A couple of really good links to share to start your week:

1. Childhood and Creativity

In my Creative Thinking class today, we are discussing the creative personality (starting with Mihaly Csikszentmihalyi’s theory of creative complexity), and a perfect companion is Maria Konnikova’s recent Scientific American piece, “The Big Lesson of a Little Prince: (Re)capture the Creativity of Childhood“:

“Imagining yourself a child, it seems, can quite literally make your mind more flexible, more original, more open to creative input and more capable of generating creative output—a nice complement to past findings that laughter and positive mood have much the same effect...” Read More

2. Encyclopedias, iPads, and Arthur C. Clarke

I really enjoyed Bill Chance’s post “All the Information in the World,” in which he looks with candor and complexity at the recent announcement the Encyclopedia Britannica will no longer publisher print editions. My parents bought a World Book Encyclopedia set in 1969. It still sits on my father’s bookshelf, and my 20-year-old son, a history and political science buff, greatly enjoys reading about the world from a 40+ year perspective. We bought him his own World Book set when he was seven. At the same time, I am in continual awe of the magic of our modern world. Is this all good or bad? The answer is yes.
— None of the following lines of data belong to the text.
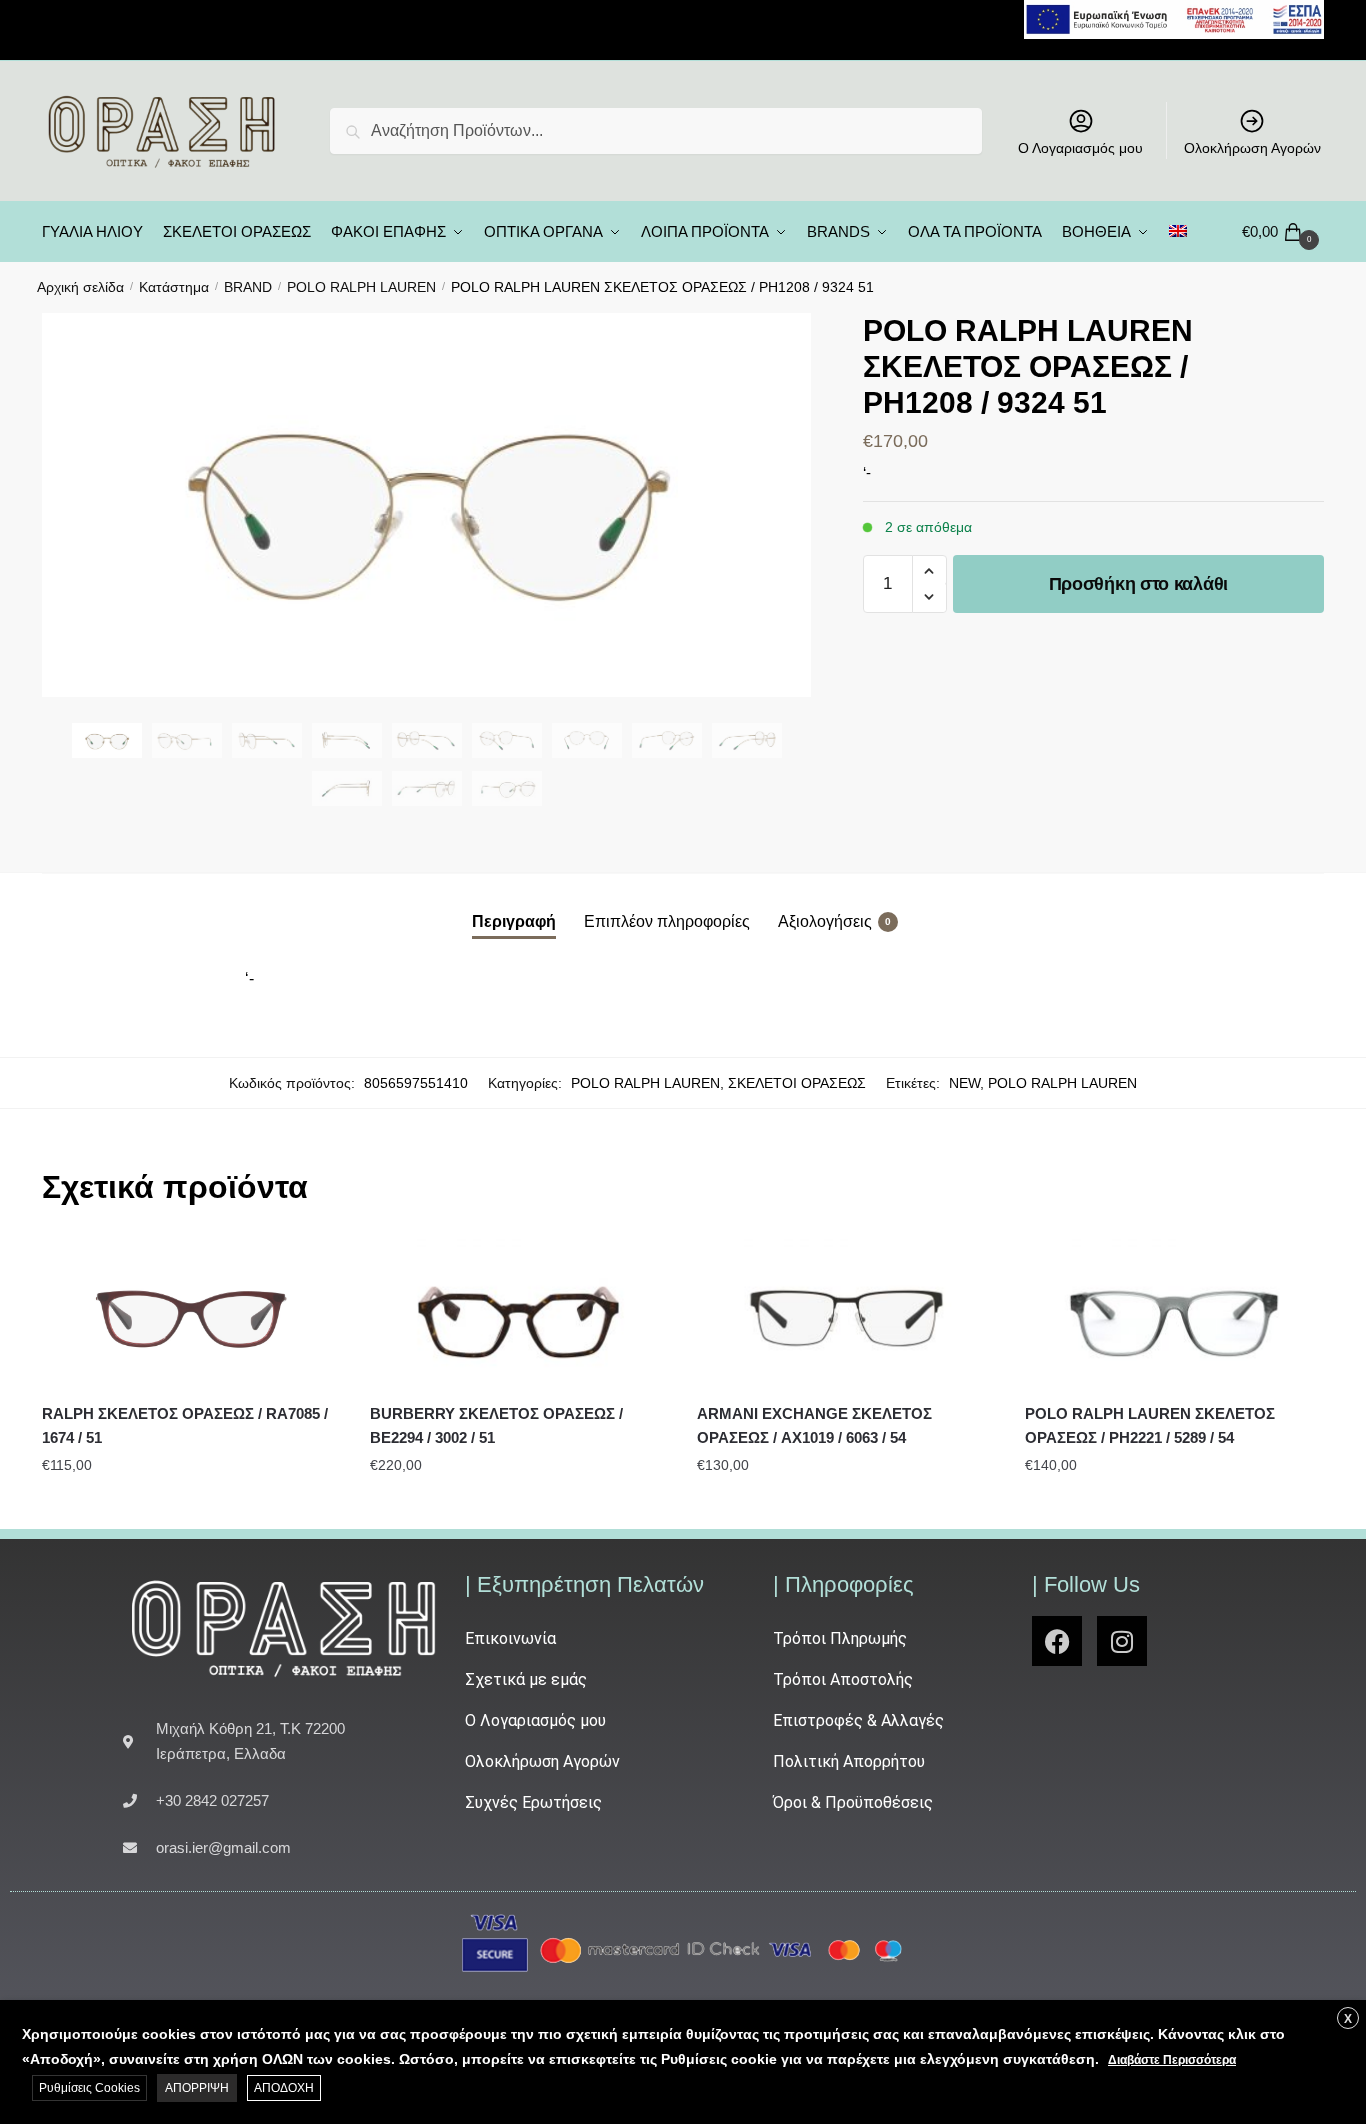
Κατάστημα (174, 287)
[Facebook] (1057, 1641)
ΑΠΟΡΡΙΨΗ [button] (197, 2088)
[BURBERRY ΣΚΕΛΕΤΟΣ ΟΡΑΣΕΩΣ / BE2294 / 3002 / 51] (519, 1313)
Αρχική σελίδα (80, 287)
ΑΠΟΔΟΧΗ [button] (284, 2088)
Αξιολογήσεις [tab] (825, 921)
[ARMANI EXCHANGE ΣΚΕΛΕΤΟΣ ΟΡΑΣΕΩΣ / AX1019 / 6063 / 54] (846, 1313)
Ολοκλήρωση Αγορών (1252, 148)
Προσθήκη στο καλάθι (1138, 584)
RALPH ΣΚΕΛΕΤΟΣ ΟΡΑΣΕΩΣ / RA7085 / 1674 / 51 (185, 1425)
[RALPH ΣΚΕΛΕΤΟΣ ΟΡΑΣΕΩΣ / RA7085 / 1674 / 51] (191, 1313)
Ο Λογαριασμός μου (1080, 148)
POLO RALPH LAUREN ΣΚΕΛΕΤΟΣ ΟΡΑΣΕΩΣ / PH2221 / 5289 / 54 (1150, 1425)
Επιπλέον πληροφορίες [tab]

“If you went back in time to, say 1969, and said, ‘Hey, for half the cost of that shelf full of heavy books, I’m going to give you a little book or pad, about the size of a magazine, that you can take anywhere with you and when you touch it, the content you are looking for will appear on it, more or less instantly. It will be in full color, with sound and full-motion television, when appropriate. You’ll have to throw the old, paper ones away, though. To keep it updated you’ll have to pay two dollars a month. Oh, and if you need a break you can play Angry Birds on it too.’

It makes me think of Arthur C Clarke’s third law- Any sufficiently advanced technology is indistinguishable from magic. A fully loaded iPad would have looked like magic in 1969…” Read More

How will you imagine yourself a child today?

What form of technology feels like magic to you?